California Democrats have approved a party platform including a plank calling for marijuana legalization, marking a major shift for the state party.
As the San Francisco Chronicle reports, state party delegates moved Sunday to adopt a platform that includes support for "the legalization, regulation and taxation of pot in a manner similar to that of tobacco or alcohol." The platform was adopted by a near-unanimous voice vote.
California Lt. Gov Gavin Newsom, formerly the mayor of San Francisco, made the case for the position change during the Democrats' 3-day convention in Los Angeles.

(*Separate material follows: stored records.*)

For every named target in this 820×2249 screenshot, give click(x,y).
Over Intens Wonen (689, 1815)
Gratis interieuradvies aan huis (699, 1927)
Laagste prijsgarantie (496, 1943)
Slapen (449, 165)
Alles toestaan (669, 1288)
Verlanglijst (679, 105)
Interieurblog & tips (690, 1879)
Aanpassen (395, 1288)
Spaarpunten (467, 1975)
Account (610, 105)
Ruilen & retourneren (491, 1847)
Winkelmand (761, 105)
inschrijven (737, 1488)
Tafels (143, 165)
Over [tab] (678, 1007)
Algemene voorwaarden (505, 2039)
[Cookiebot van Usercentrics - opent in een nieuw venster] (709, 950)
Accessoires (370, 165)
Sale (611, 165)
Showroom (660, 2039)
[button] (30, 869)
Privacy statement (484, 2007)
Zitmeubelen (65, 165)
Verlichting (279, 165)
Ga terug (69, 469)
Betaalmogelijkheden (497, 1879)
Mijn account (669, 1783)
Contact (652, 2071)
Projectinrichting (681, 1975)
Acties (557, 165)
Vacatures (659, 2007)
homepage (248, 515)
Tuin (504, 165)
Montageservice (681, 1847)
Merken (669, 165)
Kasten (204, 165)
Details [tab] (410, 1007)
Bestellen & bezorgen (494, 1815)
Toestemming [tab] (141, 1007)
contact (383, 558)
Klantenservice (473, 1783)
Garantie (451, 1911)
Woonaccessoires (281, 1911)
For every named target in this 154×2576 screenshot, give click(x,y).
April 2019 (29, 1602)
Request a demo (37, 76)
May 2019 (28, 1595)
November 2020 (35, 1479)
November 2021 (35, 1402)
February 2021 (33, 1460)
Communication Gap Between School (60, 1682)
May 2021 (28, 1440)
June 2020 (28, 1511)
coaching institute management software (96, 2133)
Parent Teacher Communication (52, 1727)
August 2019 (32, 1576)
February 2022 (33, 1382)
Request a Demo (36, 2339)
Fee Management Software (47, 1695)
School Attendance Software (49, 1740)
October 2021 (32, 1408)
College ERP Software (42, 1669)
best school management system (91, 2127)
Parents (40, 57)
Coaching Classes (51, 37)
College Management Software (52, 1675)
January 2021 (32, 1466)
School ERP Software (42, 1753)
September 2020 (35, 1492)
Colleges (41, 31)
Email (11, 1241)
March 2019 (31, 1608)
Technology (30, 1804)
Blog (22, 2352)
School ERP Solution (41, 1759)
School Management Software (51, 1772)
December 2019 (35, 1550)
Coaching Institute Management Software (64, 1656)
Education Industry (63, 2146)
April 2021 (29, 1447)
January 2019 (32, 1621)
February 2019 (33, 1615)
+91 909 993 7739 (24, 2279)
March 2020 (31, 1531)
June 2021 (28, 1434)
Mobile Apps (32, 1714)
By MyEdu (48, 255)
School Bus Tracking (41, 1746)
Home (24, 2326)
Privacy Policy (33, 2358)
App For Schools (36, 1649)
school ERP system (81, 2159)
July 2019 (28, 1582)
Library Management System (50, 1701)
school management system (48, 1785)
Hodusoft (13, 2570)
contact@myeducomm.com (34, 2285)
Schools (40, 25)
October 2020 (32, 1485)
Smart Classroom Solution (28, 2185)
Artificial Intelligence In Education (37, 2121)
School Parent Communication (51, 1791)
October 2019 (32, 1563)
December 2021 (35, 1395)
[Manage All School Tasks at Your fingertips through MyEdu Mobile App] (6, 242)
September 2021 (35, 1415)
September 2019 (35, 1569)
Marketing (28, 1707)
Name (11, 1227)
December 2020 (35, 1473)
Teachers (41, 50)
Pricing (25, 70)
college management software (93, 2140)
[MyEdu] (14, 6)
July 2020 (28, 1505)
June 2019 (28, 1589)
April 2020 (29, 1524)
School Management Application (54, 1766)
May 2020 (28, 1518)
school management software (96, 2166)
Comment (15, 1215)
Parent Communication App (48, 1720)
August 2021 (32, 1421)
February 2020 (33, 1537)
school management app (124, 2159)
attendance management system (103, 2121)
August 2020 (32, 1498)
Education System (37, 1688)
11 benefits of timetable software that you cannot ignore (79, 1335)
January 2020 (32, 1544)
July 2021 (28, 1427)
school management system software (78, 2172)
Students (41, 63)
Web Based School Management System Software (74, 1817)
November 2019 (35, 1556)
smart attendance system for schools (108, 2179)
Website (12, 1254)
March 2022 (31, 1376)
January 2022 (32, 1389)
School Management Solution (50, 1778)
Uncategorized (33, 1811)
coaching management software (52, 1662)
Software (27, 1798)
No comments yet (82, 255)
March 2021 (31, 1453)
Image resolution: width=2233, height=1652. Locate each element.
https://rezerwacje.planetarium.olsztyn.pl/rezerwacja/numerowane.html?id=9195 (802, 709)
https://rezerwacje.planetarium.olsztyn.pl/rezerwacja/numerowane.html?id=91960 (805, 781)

"It's time for all of us to step up and step in and lead once again in California, just as we did in 1996. We did just that with medical marijuana," Newsom said during his Saturday address to the convention. "But for almost 20 years now, we've sat back admiring our accomplishment while the world, the nation, and states like Colorado and Washington have passed us by. ... It's time to legalize, it's time to tax, it's time to regulate marijuana for adults in California."
Newsom continued, "This is not a debate about hippies. This is not a debate about stoners. We can't diminish this issue or the people involved in this debate by belittling them and trivializing them. Let me be clear. You can be pro-regulation without being an advocate for drug use."
Watch Newsom's speech above.
Newsom's remarks came less than a week after Gov. Jerry Brown (D) voiced his concerns over marijuana legalization in an interview with NBC's "Meet The Press."
"The problem with anything, a certain amount is okay," Brown said. "But there is a tendency to go to extremes. And all of a sudden, if there's advertising and legitimacy, how many people can get stoned and still have a great state or a great nation? The world's pretty dangerous, very competitive. I think we need to stay alert, if not 24 hours a day, more than some of the potheads might be able to put together."
Marijuana legalization has strong support in the state, with recent polls showing a clear majority of Californians in support of taxing and regulating the drug. However, voters will likely have to wait until 2016 to vote in favor of legalization -- leading marijuana policy groups in the state have decided against putting a pro-pot measure on the ballot this year in order to build up campaign coffers and widen support for the bill.